Fun

Global Warming Feedback Confirmed!

Fat equationsJust some gentle teasing today.

Every climate scientist knows that it’s the feedback that counts, that the few squirts of carbon dioxide contributed to the atmosphere are powerless in isolation. What makes the situation dreadful is that, some suppose, the CO2 molecules gang up on themselves to strong-arm the “assistance” of other greenhouse gases. This makes for a bad brew.

Problem is, this dire feedback is nothing more than supposition. Or was. There is now proof that feedback exists! Two disparate groups of scientists have found, if not the holy grail of climate science, then at least a map to its hiding place.

This is science, folks: peer-reviewed truth. Don’t forget that if it’s in print, and the people behind the research are earnest and sincere, and that if the money that funded the work came from the government and not some corporation (Apple corporation is an exception), and that if the findings are in line with your political philosophy, then the results must be so.

This is the feedback:

  • Global warming makes people fat, and fat people make the globe warmer!

A vicious, inescapable treadmill to hell! The globe itself is conspiring to make people fatter, and what do you think these fatties do? They make the globe hotter because of all the food they eat. Which in turns makes the obese swell, which again turns the screws on the heat engine, and so on ad infinitum.

Danish researcher Lars-Georg Hersoug gave us one half of the circle. He found that lately “skinny people showed proportionately as much weight gain as those who were already overweight.” And so did eight different species of laboratory animals Hersoug happened to have milling about.

Hersoug racked his brain but could not discover why all these creatures should be gaining weight at the same rates. Until he hit upon the happy idea of using statistics:

Hersoug notes that atmospheric levels of the gas have risen during the same period and that in the United States, obesity has increased most rapidly on the East Coast, where CO2 concentrations are highest.

This is, of course, sufficient proof, but Hersoug is a diligent man and sought an airtight case. What happened next will be the stuff of scientific legend:

Hersoug…conducted…an experiement [sic] in which six young men were placed in special climate rooms for seven hours. They were then given the opportunity to eat as much as they wanted, and those who had been exposed to increased CO2 levels ate six percent more than those who had not.

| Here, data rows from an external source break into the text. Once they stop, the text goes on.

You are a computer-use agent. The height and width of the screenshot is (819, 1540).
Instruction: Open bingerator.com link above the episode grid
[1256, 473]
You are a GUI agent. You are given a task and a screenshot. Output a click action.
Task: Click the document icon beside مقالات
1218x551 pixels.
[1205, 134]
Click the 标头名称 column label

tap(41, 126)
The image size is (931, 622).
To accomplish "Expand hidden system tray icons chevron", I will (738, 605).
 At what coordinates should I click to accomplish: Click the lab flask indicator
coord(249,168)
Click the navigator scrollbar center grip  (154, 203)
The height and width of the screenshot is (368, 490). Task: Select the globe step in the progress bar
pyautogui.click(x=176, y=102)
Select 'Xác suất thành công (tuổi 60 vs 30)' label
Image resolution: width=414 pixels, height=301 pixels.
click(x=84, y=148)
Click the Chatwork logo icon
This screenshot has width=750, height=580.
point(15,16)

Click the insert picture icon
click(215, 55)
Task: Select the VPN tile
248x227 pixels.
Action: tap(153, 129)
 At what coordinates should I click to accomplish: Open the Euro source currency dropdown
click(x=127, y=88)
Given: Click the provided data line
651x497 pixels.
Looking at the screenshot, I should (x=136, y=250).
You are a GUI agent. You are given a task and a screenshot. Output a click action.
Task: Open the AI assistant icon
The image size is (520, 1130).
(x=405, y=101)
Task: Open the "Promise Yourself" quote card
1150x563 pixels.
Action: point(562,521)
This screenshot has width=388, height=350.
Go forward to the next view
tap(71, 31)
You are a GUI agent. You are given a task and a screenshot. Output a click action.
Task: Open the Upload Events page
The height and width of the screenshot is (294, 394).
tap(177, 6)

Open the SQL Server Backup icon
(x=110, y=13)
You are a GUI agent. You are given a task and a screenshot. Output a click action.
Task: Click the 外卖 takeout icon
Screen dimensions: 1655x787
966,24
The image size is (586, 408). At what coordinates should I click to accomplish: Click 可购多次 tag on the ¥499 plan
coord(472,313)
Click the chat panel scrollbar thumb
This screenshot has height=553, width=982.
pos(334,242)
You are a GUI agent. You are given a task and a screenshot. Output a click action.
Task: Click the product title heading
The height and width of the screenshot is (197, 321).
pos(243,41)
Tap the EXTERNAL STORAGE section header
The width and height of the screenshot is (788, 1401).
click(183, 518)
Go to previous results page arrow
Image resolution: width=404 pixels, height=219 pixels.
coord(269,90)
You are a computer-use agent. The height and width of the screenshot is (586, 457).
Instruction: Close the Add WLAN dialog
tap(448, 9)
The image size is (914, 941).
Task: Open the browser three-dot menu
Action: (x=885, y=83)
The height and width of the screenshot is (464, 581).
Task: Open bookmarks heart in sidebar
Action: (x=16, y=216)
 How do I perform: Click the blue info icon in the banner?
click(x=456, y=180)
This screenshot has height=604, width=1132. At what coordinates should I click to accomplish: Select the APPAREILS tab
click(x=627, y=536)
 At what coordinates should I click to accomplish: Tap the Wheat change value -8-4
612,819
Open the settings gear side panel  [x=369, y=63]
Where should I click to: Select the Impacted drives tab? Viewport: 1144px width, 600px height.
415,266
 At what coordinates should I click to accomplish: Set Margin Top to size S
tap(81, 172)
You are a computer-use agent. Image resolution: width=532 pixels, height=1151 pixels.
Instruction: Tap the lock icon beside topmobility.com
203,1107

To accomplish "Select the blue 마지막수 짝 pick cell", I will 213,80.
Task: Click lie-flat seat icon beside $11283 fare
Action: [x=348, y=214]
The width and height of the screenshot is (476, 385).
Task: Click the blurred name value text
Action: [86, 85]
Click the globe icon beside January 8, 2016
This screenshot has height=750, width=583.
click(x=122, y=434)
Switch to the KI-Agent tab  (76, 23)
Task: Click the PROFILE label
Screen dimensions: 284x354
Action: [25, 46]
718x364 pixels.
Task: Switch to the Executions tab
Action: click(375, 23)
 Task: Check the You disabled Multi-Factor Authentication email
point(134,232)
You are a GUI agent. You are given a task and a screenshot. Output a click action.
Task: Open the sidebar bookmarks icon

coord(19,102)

His theory? (For there is always a theory, which is much to be preferred to data.)

Hersoug believes that hormones in the brain are affected by CO2 and may in turn alter our appetite and metabolism. He also suggests that CO2 in beer may be to blame for beer bellies and recommends spending more time outdoors, eating plenty of fruits and vegetables, and engaging in vigorous exercise to pump excess CO2 out of the bloodstream.

Now what about the other half of the circle? Enter researchers Phil Edwards and Ian Roberts who say “When it comes to food consumption, moving about in a heavy body is like driving around in a gas guzzler.”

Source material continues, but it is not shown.